» **Aufgaben**
1. Übertragen Sie aus dem Textauszug über Selbstständige mit ALG2-Bezug die Stelle von „Es gibt mehr“ bis „Umständen weniger Geld.“ wortgetreu.
2. Führen Sie den Text über Selbstständige mit ALG2-Bezug im Anschluss an seinen letzten Satz weiter.

Es gibt mehr als 100.000 Selbstständige, die ihren Gewinn mit Arbeitslosengeld II (ALG2) aufstocken oder für die umgekehrt die Selbstständigkeit ein Zuverdienst zum ALG2-Bezug ist. Ihre Hoffnung: Durch eine erfolgreiche Selbstständigkeit die Abhängigkeit von der Transferleistung überwinden.

Doch viele ALG2-Empfänger fühlen sich stigmatisiert und von der Wohlstandsgesellschaft ausgegrenzt, verzweifeln an dem komplizierten System und sehen sich in einer Falle: Wer mehr arbeitet, erhält am Ende unter Umständen weniger Geld.

Die SPD möchte im Rahmen einer „Sozialstaatsreform“ Hartz IV überwinden und hat das Thema damit zurück auf die politische Agenda gebracht. Das ist gut. Auch weil eine sachgerechte Reform zur politischen Befriedung unserer aufgewühlten Gesellschaft führen kann.

» **Datenteil**
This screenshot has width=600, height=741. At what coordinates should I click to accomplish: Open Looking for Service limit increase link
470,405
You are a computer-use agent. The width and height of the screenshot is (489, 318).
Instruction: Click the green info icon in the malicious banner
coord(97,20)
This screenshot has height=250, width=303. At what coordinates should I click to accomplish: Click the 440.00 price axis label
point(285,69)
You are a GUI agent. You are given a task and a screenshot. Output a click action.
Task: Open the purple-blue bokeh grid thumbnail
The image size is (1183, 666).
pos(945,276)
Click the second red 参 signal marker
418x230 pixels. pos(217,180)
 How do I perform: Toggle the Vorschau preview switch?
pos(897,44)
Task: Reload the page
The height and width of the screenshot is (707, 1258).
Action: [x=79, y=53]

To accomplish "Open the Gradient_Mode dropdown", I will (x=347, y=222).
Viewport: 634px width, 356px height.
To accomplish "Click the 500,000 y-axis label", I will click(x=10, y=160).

* * *

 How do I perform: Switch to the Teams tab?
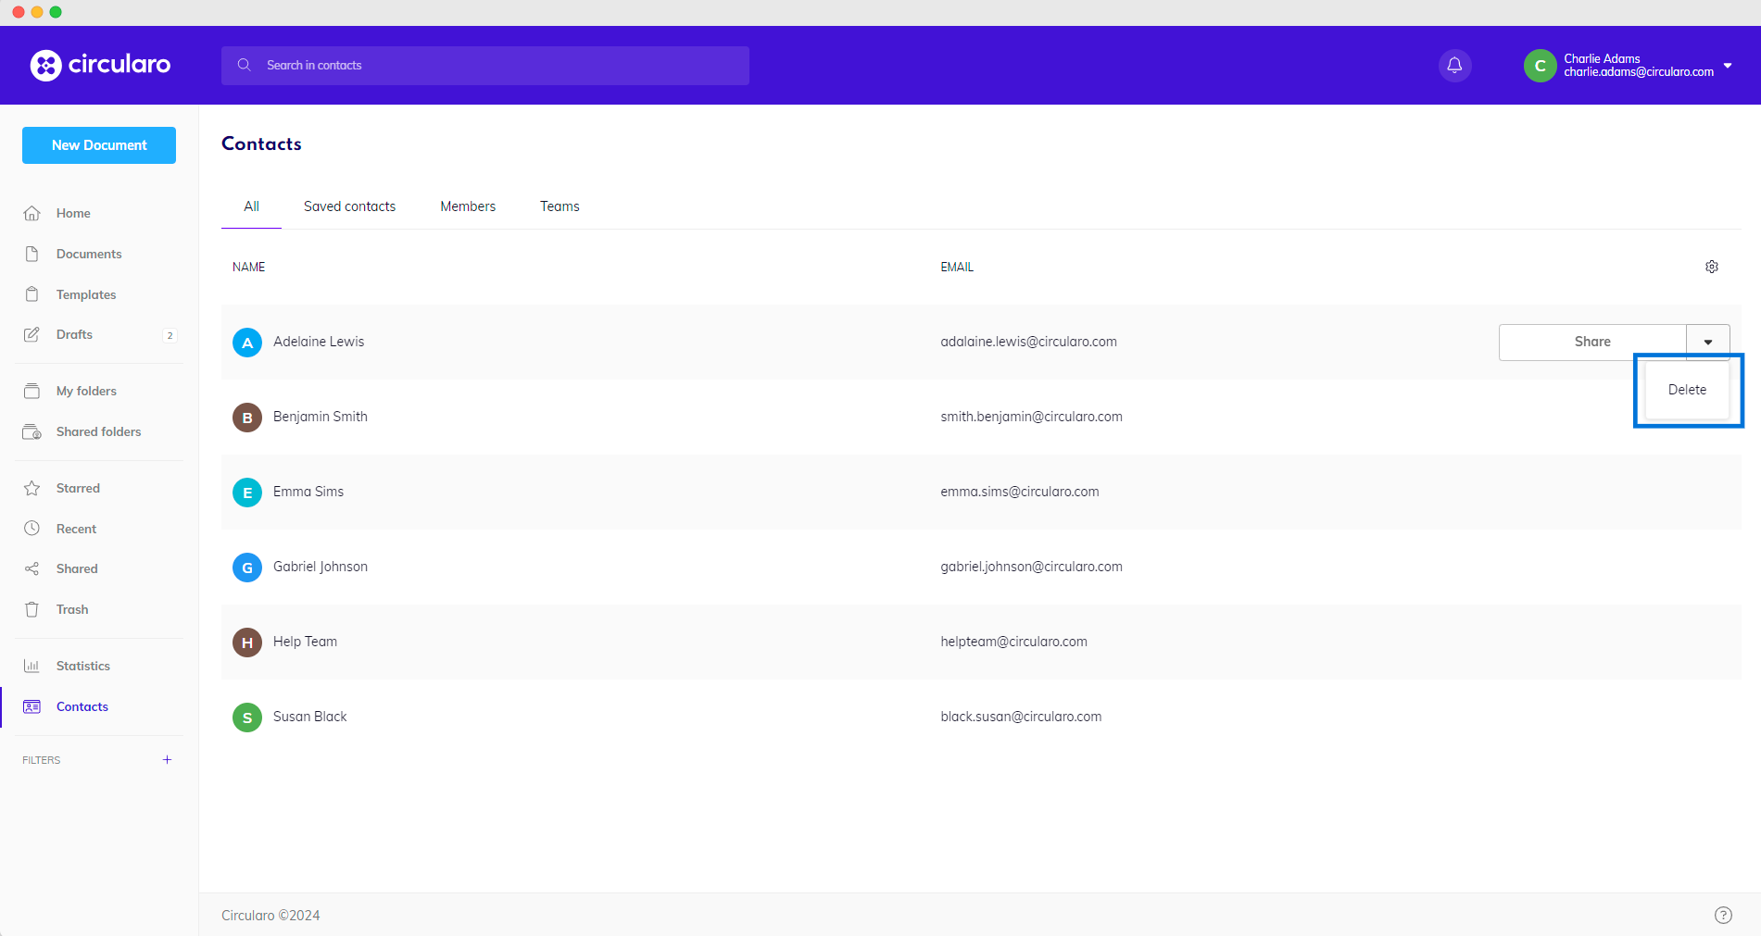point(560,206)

» **Erwartete Ausgaben**
1.
Es gibt mehr als 100.000 Selbstständige, die ihren Gewinn mit Arbeitslosengeld II (ALG2) aufstocken oder für die umgekehrt die Selbstständigkeit ein Zuverdienst zum ALG2-Bezug ist. Ihre Hoffnung: Durch eine erfolgreiche Selbstständigkeit die Abhängigkeit von der Transferleistung überwinden.

Doch viele ALG2-Empfänger fühlen sich stigmatisiert und von der Wohlstandsgesellschaft ausgegrenzt, verzweifeln an dem komplizierten System und sehen sich in einer Falle: Wer mehr arbeitet, erhält am Ende unter Umständen weniger Geld.

2.
Aber was ist inhaltlich von den Vorschlägen der SPD zu halten? Wie reagiert die CDU? Welche Reformen hält die für das System in der Praxis hauptsächlich verantwortliche Bundesagentur für Arbeit (BA) für zielführend? Welche Reformen fordert das ifo als führendes Wirtschaftsforschungsinstitut? Und wie positionieren wir als VGSD uns zu den Reformplänen?

Zunächst ein Blick zurück

Das ALG2 wurde am 01.01.2005 durch das Vierte Gesetz für moderne Dienstleistungen am Arbeitsmarkt (deshalb „Hartz IV“) eingeführt. Zuvor folgte auf den Arbeitslosengeld I-Bezug zunächst die Arbeitslosenhilfe, dann die Sozialhilfe.

  • Vereinfacht gesagt wurde die Sozialhilfe in ALG2 umbenannt, die Arbeitslosenhilfe als Zwischenschritt entfiel, was zu einem schnelleren Abrutschen in das oft deutlich niedrigere ALG2 führte.
  • Zugleich wurde die Bedürftigkeitsprüfung durch eine deutlich strengere Vermögensanrechnung verschärft.
  • Außerdem wurde nach dem Motto „Fördern und fordern“ die Transferleistung an Bedingungen geknüpft, vor allem die Bereitschaft, sich um eine Beschäftigung zu bemühen. Wer das nicht tut, konnte seitdem mit Abschlägen von bis zu 30 Prozent, im Extremfall sogar von 100 Prozent sanktioniert werden.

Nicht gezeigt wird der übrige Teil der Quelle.